In fast allen Unternehmen gibt es Mitarbeitendengespräche. Grosse Hoffnungen werden mit ihnen verbunden: Die Mitarbeitenden sollen ein Feedback für ihre Arbeit bekommen, sich noch stärker mit dem Unternehmen identifizieren, Wünsche und Vorschläge anbringen können, anspornende Ziele erhalten, gefördert und motiviert werden. Das Mitarbeitendengespräch wird aber auch gefürchtet oder als leidige Pflichtübung betrachtet oder bietet gar Anlass zu Konflikten, vor allem wenn es lohnrelevant ist.

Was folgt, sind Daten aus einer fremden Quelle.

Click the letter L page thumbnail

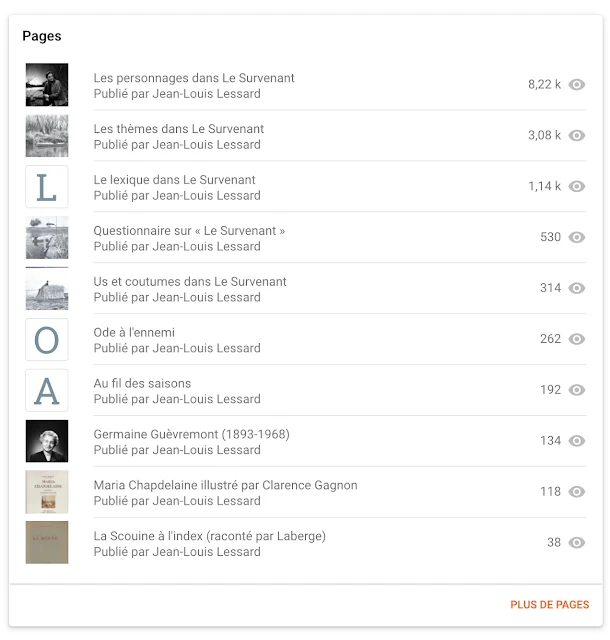[x=47, y=187]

Viele Vorgesetzte werden kaum darauf vorbereitet, Mitarbeitendengespräche zu führen, und behelfen sich allenfalls mit der reichlich vorhandenen Ratgeberliteratur. Gerne würden sie Einblick in die Praxis anderer Vorgesetzter bekommen, wie diese die Gespräche führen und was sich bewährt.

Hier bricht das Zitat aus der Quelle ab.